Scheduling the unpublishing may happen somewhere down the line. Canvas often rolls out changes in stages but normally those are on major changes so I wouldn't expect it here. There has been no movement on this since the initial rollout and it was potentially a small adjustment when they created it. They could have added a date to unpublish at the same time the added the ability to publish, but decided not to. It may be that the conditional release functionality they borrowed didn't allow for unpublishing and that it would take more effort to implement it.

Canvas like to keep the interface simple, so if there isn't a large demand for unpublishing pages, then it may not. Currently, pages are consistent with modules in that you can unlock them at a certain date but not lock them later. My guess is that they considered whether to allow for unpublishing of pages and decided against it, although they might have borrowed the functionality for modules to use with pages.

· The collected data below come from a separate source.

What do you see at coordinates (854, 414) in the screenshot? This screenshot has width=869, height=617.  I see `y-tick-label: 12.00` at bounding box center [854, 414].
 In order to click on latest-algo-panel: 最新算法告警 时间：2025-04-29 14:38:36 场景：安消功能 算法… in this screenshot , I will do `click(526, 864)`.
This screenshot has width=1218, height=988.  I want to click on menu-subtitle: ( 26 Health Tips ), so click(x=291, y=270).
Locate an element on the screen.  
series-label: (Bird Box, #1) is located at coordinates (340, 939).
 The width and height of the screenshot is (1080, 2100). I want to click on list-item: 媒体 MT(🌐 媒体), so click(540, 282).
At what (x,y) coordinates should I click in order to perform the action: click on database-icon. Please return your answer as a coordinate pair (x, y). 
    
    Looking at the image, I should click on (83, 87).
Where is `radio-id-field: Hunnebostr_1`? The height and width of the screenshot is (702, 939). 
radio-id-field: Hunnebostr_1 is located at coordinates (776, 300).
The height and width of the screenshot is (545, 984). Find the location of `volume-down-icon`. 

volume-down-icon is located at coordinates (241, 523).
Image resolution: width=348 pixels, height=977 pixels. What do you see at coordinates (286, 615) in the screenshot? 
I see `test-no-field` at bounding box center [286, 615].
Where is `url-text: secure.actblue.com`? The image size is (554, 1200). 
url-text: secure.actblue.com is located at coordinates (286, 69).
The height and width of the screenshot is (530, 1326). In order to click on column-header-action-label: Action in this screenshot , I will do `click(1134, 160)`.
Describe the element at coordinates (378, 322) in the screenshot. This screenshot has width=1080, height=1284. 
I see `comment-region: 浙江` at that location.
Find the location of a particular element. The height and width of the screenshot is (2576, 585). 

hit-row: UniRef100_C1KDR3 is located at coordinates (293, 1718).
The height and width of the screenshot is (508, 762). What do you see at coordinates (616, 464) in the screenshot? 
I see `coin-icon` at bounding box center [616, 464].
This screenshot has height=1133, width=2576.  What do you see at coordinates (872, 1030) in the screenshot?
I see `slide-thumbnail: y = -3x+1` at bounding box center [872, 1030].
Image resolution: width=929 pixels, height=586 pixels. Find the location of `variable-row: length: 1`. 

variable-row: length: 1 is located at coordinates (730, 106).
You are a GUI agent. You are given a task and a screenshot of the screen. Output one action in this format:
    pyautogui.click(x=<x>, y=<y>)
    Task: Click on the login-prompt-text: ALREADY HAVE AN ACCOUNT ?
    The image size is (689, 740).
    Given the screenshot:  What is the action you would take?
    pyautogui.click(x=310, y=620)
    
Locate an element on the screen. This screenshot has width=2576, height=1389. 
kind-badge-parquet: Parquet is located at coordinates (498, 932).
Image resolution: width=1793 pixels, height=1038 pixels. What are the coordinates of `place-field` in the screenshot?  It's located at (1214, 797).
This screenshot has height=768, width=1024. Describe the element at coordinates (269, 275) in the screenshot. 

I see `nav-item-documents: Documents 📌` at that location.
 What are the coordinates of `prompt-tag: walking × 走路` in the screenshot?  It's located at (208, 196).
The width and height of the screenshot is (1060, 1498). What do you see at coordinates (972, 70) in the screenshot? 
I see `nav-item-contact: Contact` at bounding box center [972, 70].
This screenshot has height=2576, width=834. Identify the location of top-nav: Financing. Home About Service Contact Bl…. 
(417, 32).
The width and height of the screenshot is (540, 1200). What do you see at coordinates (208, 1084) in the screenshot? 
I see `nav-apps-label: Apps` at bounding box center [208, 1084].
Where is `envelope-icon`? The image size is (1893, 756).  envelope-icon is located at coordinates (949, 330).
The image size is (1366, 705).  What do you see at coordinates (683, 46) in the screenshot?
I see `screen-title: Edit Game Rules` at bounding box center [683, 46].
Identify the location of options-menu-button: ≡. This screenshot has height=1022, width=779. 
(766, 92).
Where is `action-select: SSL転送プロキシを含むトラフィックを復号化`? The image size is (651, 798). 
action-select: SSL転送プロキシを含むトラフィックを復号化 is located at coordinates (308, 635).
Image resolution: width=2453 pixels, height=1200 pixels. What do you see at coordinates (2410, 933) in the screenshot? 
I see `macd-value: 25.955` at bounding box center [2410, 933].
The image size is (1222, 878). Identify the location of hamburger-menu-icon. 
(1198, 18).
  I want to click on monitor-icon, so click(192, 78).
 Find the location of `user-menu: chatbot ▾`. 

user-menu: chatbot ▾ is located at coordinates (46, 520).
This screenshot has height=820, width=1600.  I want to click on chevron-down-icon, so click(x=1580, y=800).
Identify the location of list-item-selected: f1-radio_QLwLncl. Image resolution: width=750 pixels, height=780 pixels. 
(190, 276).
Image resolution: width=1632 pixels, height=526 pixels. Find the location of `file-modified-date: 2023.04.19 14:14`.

Sometimes the answer is that that Canvas does not do this. There may be work-arounds (I'll give three later in this message), but those may not work for everyone.

Feature requests are how Instructure finds out about and gauges the popularity of ideas. They do not actively monitor questions like this one to determine ideas. If you want them to start thinking about something, you need to put it into the ideas. @Chris_Hofer gave the correct answer to that. It was decided in the Community that anyone could mark an answer as correct -- not just the original poster -- and even if the post didn't answer the original question (someone else came along later and got an answer to their question).

Here are three work arounds that I thought of. Understand that they are just that, which means they may not work for your situation. Like with many things, it becomes a matter of whether the result it is worth the effort.

  • Use files instead of pages. This allows you to schedule both sides of the file availability. This is what people used to have to do for pages before you could schedule them. This is a Canvas-native solution (other than preparing the document). There are some limitations to static documents that Canvas pages may not have.
  • Set a reminder on your calendar to go through and hide the page at a certain time. When that reminder comes up, manually hide the page. You don't have to use a calendar, but hopefully you get the idea.
  • Use a script to unpublish a page when a certain time is met. Then schedule that script to run every day. I would create two files -- the script itself and a text file that contains the URLs and dates they should be unpublished. That script would need to run on an machine that was powered on when the script is set to ran. This requires some technical skills (programming) although the script is not short and the logic is relatively straight forward.